Во время кратких привалов Огарков спал, а Джурабаев сидел напротив него, положив автомат к себе на колени. Вначале это вызывало в Огаркове чувство досадливого презрении: солдат думает, что Огарков способен сбежать! Потом презрение сменилось удивлением. Солдат не спал. Его глаза – однажды Огарков осмелился посмотреть на Джурабаева в упор – покраснели и сделались еще уже.
«Он ведь может меня расстрелять,– подумал Огарков.– Почему он этого не делает?»
«Потому, что считает себя не вправе»,– ответил сам себе Огарков и, почувствовав невольное уважение к своему конвоиру, сказал:
– Вы бы поспали, я не убегу… Обещаю вам.
Но Джурабаев продолжал сидеть неподвижно, словно не слышал сказанного.
К исходу вторых суток они начали обгонять мелкие группы отступающей пехоты и пристроились к хвосту одной из этих групп. Она приглянулась Джурабаеву потому, что шедший впереди лейтенант в немецкой плащ-накидке имел карту и вел себя спокойно и деловито.
Группа понемногу росла за счет присоединяющихся к ней одиночек и пар, и Джурабаев с Огарковым потерялись среди множества, не обращая на себя ничьего внимания. Они шли, не разлучаясь ни на минуту, рядом дремали на привалах, ели из одного котелка перепадавшую им пищу и молчали, не отличаясь этим, впрочем, от всех остальных.

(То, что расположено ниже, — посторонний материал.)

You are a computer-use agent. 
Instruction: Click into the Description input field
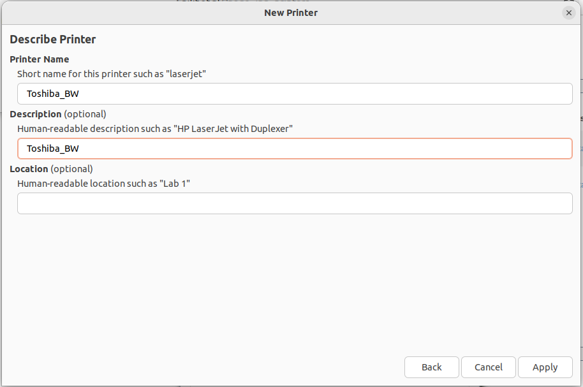(x=295, y=149)
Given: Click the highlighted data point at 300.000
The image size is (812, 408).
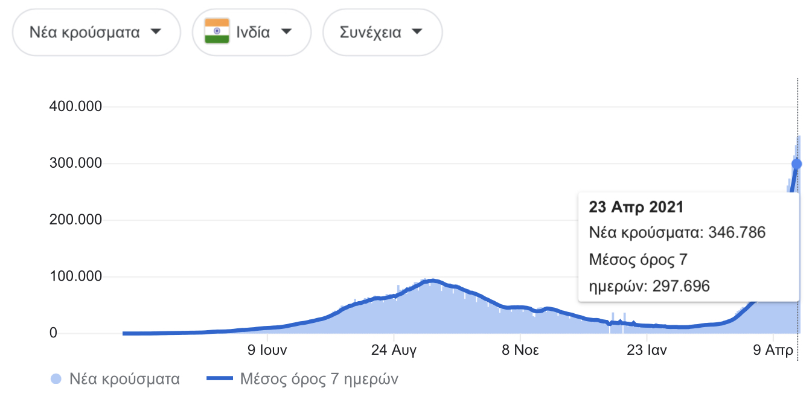Looking at the screenshot, I should [x=796, y=164].
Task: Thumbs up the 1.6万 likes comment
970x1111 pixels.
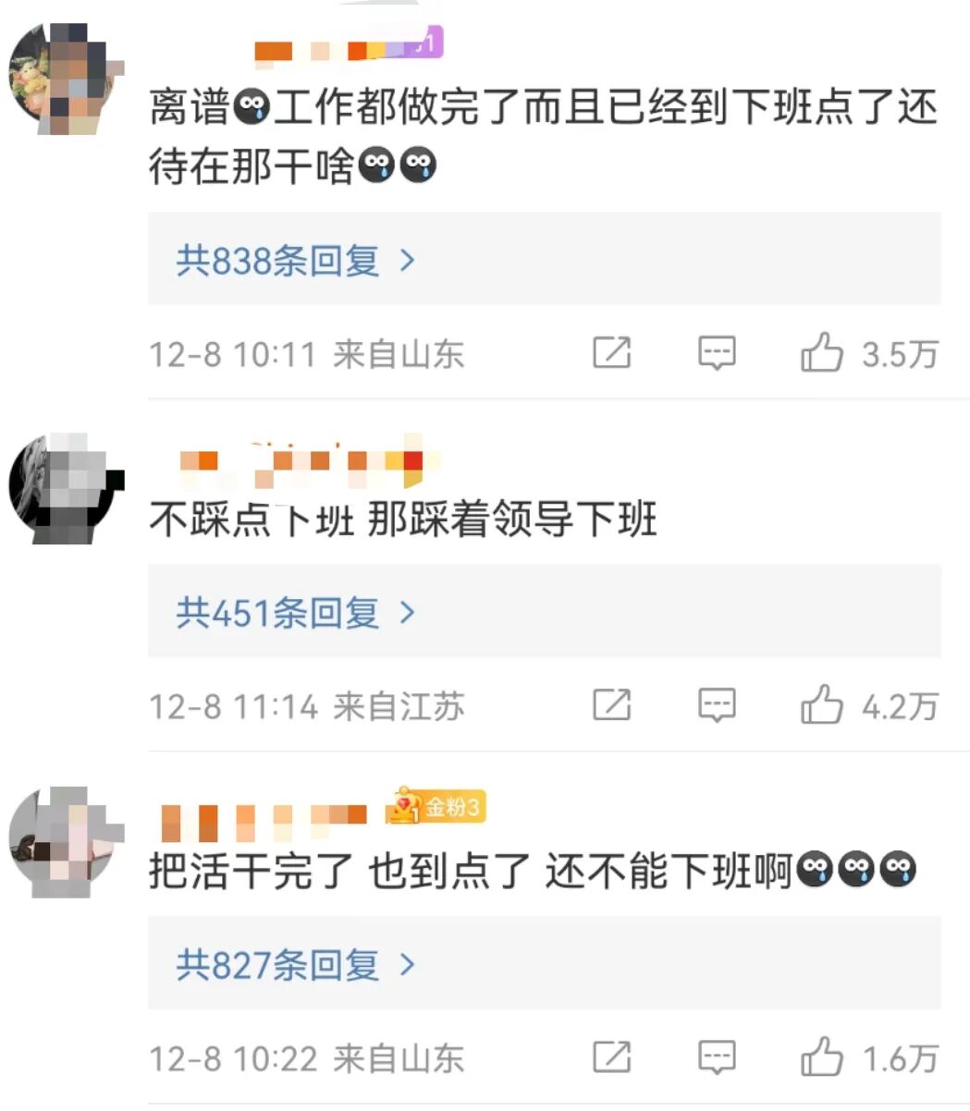Action: pos(821,1057)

Впереди группы уверенной походкой, чуть вразвалку, шел лейтенант в немецкой плащ-накидке. Несмотря на жару, он не расставался с этой накидкой. Видимо, он придавал ей какое-то особое значение – она была снята с убитого немца и символизировала смертность и обреченность всех врагов вообще, несмотря на их нынешний успех. И лягушечьего цвета плащ-накидка развевалась впереди как флаг, как знамя будущей расплаты.
Шли проселочными и полевыми дорогами, избегая большаков, потому что немцы наступали где– то совсем рядом: был слышен гул их танков и хрипение автомашин.
Лейтенант разбил людей на отделения, выслал дозоры вперед и на фланги. Парные дозоры шли по бокам колонны, на отдалении в двести-триста метров, то мелькая в пшенице и высокой траве, то исчезая за пригорками.
Однажды в парный дозор был выделен Огарков. Джурабаев не счел нужным давать многословные объяснения, а просто пошел вслед, и дозор двигался втроем, пока его не сменили. Люди привыкли видеть Джурабаева с Огарковым всегда рядом и иногда пошучивали по поводу такой неясной дружбы, что вымывало краску стыда на розовом лице Огаркова.
Джурабаев не спал. Он только дремал, очень чутко, ежеминутно приоткрывая узкие щелки глаз. Но это не могло продолжаться вечно. Однажды ночью он, забывшись, уснул. Огаркова разбудил его мощный храп. Стояла лунная ночь. В глубокой, поросшей орешником балке все спали, укрывшись шинелями.